» **WHAT TO DO**
Please rewrite all the entries with "chevron" replaced by "arrow" and nothing else changed. Leave the pictures out of your version.

» **ENTRIES**
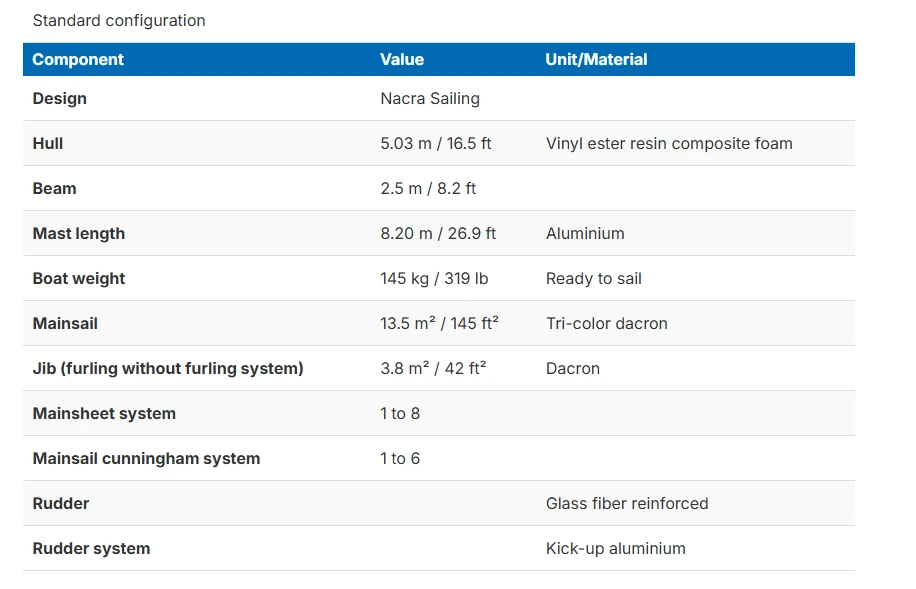Select the Nacra Sailing value cell
Screen dimensions: 916x589
430,99
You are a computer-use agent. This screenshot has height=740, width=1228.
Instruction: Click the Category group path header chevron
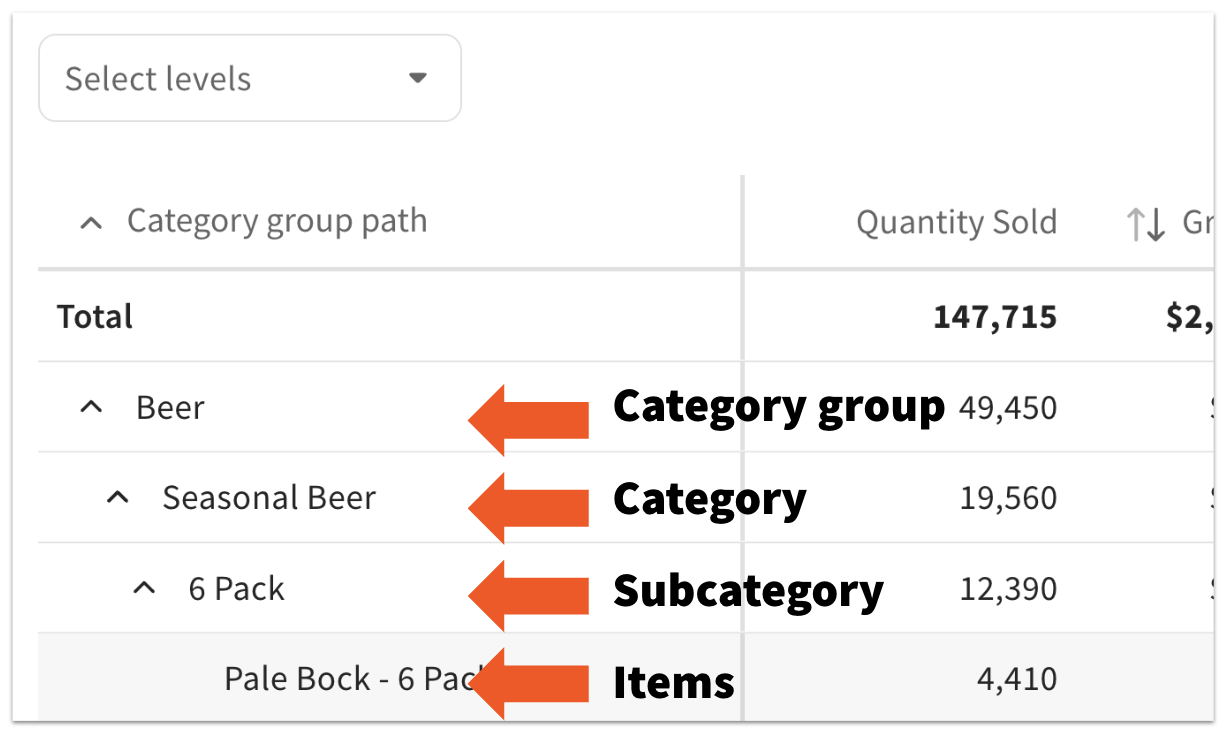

» **RESULT FOR THIS TASK**
Select the Nacra Sailing value cell
Screen dimensions: 916x589
430,99
You are a computer-use agent. This screenshot has height=740, width=1228.
Instruction: Click the Category group path header arrow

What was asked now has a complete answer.